Escuchar es uno de los artes más difíciles que conozco. Aprender a escuchar bien exige paciencia y práctica; es como leer y escribir: no se improvisa, se aprende a lo largo del tiempo. Es un hábito que se cuida y desarrolla, una técnica que se pule y perfecciona. Escuchar requiere liberar tiempos y crear hábitos: tiempos para desentrañar significados y desmontar prejuicios; hábitos para hacer silencio y reflexionar sobre lo escuchado.

En una ocasión le escuché decir a un educador: «lo más difícil no es aprender algo nuevo, sino desaprender algo antiguo». Al escuchar le sucede algo similar: lo difícil no es oír, sino vaciarse lo suficiente para que la palabra escuchada entre, resuene y permanezca.
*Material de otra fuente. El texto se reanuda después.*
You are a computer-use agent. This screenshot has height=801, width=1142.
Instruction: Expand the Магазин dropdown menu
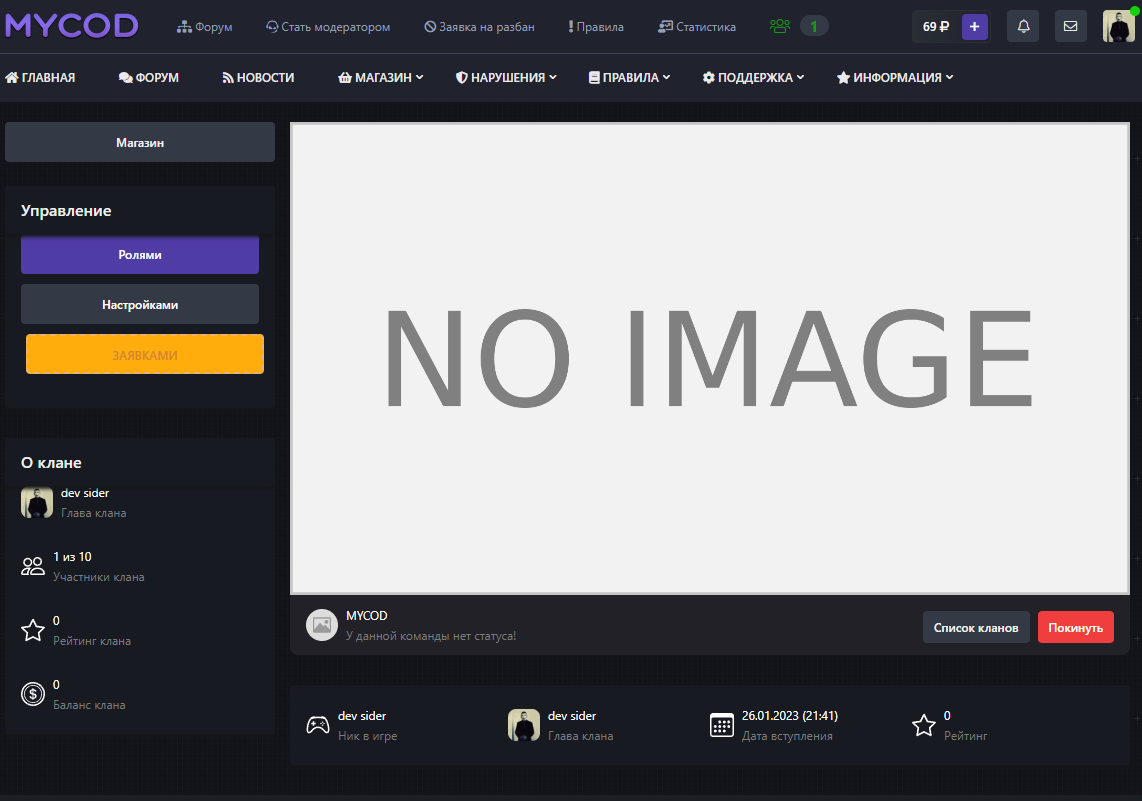381,77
Escuchar es un arte que implica todos los sentidos, no sólo los oídos: pide atención a palabras, gestos, reacciones, omisiones y silencios. Pide saber interpretar y leer entre líneas; pide meditar y digerir lo visto y oído.
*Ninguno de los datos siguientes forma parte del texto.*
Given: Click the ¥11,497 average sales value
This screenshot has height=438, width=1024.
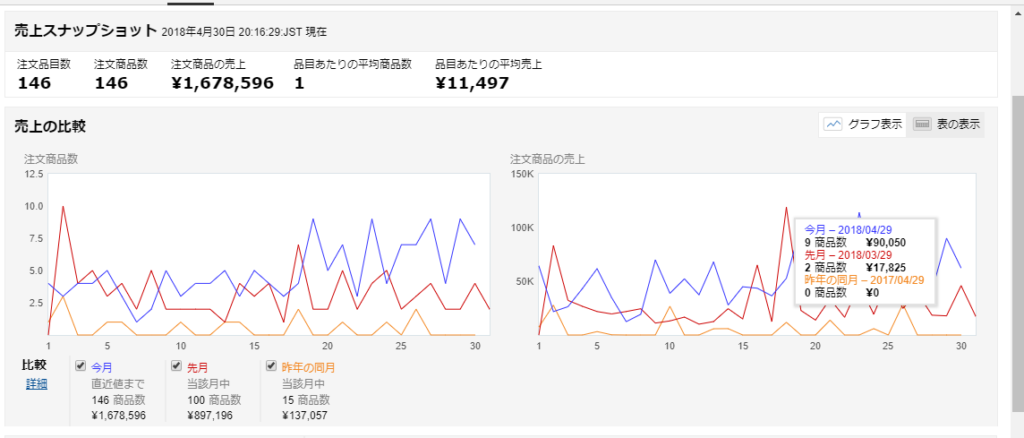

Si muchas de nuestras conversaciones (y de nuestros debates parlamentarios) nos suenan vacías y, a menudo, no conducen a ninguna parte, ¿no será porque no nos ejercitamos para ser oyentes? Si los niños tardan varios años para poder balbucir, torpes, sus primeras palabras, ¿por qué los adultos –charlatanes y prepotentes– olvidamos tan pronto nuestros humildes orígenes de oyentes, para lanzarnos a hablar sin escuchar?